Pandeminin dış ticarete etkisi açısından ele aldığımızda ihracattaki düşüşü Dr. Dura üretimde yaşanmış olan daralmaya bağlıyor, sağlıklı işgücünün olmaması ve üretimin durmasından kaynaklı bir ihracat azalımına dikkat çekiyor. Türkiye’de hala teknoloji yoğundan ziyade emek-yoğun bir ihracat yapısı olmasından kaynaklı bir ihracat düşüşü olduğunun da altını çiziyor. Bu ortamdan çıkmanın tek yolunun ise aşılama faaliyetlerinin artan bir şekilde tüm dünyada küresel anlamda devam etmesi ve ilaç geliştirilmesi olduğunu belirtiyor.

“GÜVEN ORTAMININ SAĞLANMASI ZAMAN ALACAK”

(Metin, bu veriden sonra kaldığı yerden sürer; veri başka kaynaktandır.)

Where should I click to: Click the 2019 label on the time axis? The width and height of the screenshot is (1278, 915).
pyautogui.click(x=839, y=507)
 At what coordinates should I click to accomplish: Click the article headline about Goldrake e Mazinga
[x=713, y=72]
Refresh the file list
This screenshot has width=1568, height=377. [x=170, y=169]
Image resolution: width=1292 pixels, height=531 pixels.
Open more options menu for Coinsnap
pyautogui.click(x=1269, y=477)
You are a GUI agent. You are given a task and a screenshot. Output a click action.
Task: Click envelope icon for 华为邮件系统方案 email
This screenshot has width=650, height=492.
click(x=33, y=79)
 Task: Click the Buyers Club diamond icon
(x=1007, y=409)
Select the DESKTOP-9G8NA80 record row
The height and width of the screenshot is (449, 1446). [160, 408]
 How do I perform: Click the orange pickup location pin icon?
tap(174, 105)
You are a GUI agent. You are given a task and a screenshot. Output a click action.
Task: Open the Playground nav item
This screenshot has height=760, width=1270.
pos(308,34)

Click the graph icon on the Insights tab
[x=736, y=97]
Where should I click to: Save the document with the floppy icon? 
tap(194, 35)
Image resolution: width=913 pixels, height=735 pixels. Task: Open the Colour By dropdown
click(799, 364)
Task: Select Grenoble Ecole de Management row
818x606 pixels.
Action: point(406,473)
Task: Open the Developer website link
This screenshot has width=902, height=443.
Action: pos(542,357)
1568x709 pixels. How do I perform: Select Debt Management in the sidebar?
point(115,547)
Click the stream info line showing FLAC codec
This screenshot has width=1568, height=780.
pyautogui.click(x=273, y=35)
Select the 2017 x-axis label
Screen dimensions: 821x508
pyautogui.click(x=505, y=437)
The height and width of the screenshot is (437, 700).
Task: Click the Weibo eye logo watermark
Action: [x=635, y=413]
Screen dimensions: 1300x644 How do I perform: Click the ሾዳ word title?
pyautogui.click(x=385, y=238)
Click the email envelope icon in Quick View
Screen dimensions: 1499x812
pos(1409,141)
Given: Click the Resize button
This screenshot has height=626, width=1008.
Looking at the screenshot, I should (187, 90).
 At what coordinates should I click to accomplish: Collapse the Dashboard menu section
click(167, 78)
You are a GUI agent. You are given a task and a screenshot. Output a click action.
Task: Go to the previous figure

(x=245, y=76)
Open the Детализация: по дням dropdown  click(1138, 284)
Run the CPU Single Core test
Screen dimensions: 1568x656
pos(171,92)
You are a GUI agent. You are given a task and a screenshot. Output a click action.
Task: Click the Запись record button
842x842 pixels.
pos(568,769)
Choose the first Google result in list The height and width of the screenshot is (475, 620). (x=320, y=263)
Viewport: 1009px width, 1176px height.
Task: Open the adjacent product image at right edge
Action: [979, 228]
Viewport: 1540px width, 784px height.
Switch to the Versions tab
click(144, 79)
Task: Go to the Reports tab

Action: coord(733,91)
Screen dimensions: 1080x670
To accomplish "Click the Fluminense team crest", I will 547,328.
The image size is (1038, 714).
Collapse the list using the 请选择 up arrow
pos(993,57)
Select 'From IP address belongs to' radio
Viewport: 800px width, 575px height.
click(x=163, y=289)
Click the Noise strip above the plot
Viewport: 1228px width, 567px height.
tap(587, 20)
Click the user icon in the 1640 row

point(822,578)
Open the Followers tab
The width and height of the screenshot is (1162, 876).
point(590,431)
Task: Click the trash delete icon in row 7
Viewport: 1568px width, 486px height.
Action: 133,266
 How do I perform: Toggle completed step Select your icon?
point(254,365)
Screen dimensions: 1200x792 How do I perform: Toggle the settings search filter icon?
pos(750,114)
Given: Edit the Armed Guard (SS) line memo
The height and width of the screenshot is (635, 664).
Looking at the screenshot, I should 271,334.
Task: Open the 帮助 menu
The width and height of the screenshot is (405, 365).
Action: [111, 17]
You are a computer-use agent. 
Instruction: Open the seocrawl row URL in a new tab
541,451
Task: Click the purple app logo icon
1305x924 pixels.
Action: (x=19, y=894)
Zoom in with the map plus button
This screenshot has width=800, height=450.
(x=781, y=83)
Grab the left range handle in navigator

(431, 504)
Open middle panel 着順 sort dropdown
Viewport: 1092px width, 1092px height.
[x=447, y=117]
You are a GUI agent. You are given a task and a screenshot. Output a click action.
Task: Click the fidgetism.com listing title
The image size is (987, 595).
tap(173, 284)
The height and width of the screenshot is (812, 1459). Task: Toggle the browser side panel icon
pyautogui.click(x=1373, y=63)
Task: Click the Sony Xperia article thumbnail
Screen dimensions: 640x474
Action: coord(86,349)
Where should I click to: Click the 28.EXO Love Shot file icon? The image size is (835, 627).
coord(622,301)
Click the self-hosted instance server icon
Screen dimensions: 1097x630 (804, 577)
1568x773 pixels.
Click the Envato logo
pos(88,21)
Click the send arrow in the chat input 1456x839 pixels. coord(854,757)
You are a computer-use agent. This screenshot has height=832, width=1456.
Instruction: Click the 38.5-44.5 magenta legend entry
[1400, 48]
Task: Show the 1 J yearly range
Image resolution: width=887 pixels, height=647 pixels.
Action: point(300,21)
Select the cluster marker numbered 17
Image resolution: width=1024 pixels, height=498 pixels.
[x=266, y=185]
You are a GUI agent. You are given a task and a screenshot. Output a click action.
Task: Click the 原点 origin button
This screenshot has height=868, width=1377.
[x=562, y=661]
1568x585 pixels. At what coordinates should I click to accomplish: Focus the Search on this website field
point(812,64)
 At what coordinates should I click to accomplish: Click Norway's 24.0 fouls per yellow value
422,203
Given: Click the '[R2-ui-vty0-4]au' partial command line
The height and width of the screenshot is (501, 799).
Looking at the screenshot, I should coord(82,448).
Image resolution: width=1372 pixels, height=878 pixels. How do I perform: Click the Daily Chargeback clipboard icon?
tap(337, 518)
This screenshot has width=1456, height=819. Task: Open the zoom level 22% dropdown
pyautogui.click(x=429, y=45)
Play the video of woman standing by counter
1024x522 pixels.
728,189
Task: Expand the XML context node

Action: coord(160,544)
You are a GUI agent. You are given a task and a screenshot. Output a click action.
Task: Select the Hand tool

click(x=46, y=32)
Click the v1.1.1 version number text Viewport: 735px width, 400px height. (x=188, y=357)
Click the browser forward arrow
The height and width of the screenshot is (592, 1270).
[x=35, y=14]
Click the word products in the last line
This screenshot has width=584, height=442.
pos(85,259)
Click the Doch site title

Öte yandan, geçtiğimiz günlerin önemli konuları arasında TCMB’nin hem yılın ilk enflasyon raporu toplantısını gerçekleştirmesi hem de yılın ilk para politikası kurulu toplantısında politika faizini yüzde 17’de sabit tutması bulunuyordu. Yayınımıza katılan ekonomist Arda Tunca, TCMB’nin bu kararının kendisi için sürpriz olmadığını belirtti. TCMB’nin para politikası kurulu toplantısı akabinde yayımlanan basın duyurusunda her ne kadar biraz çelişkili gelen bir takım ifadeler varmış gibi gözükse de aslında belli bir rota çizilmiş olduğunu belirtti. Bu rotada da iktisadi yavaşlamanın arz kısıtlarından kaynaklanacağına dikkat çeken bir Merkez Bankası’nın ne yaparsa yapsın buna çözüm olamayacağı için sıkı duruşu sürdüren bir merkez bankası olarak yola devam edeceğini belirtiyor. Hizmetler sektöründe yavaşlamadan ve arz kısıtlarından bahseden Merkez Bankası sıkı para politikasında devam edeceğini belirtmek durumunda kalmıştır. Aslında ortada çok da bir çelişki yoktur. Merkez Bankası’nın yeni adımlarıyla eski adımları kıyaslandığında ise iyiye doğru bir gidiş olduğunu belirten Tunca, artık içinde teknik konuları konuşabileceğimiz bir merkez bankası duruşu olduğu görüşünü taşıyor.

Haberin Devamı

Öte taraftan, enflasyonda yukarı yönlü bir çıkış olduğunu öngördüğünden dolayı bu şartlar altında bir 0.50 puanlık artış olması yönünde bir adım atılsaydı daha iyi olurdu demekten ise kendini alamadı. Tunca’ya göre, TCMB basın metninde sıkı duruşun çok üzerinde durulması aslında TCMB’nin sözlü yönlendirme şeklidir. TCMB, gerekmesi durumunda daha fazla parasal sıkılaşmaya gidebileceğini de belirtiyor ancak bir hamle yok. Burada önemli olan şu, Türkiye’de faizler yüksek, faizle enflasyon arasındaki farka göre yönlendirilme devam ediyor; ancak güvenin tekrar geri gelmesi çok kolay değil. Güven oluşması zaman alacak bir durum, rezervlerin toparlanması da çok kolay değil, bu durumda ufak da olsa bir faiz artışı piyasalara daha sağlam bir mesaj verebilirdi. Merkez Bankası aylarca yıllarca süren yanlış para politikası uygulamasını toparlamaya çalışıyor, bu yüzden biraz piyasanın önünde gitmesi gerekiyor. Ancak bunun tabii ki pandemi gibi iktisadi faaliyetin çok yavaşladığı bir ortama denk gelmesi TCMB’nin işini biraz zorlaştırıyor. Kur tarafında herhangi bir şok olmaz maliyetler bu şekilde kontrol altında kalırsa TCMB sıkı para politikasıyla başarıya ulaşabilir; ancak başarı için sadece para politikası değil, diğer etkenleri de göz önünde bulundurmak gerekiyor. Uluslararası riskler, jeopolitik gelişmeler, siyasi riskler, tüm bunlar da denklemin içinde var olduğundan bu faktörlerde herhangi bir olumsuzluk yaşanmaması gerekiyor.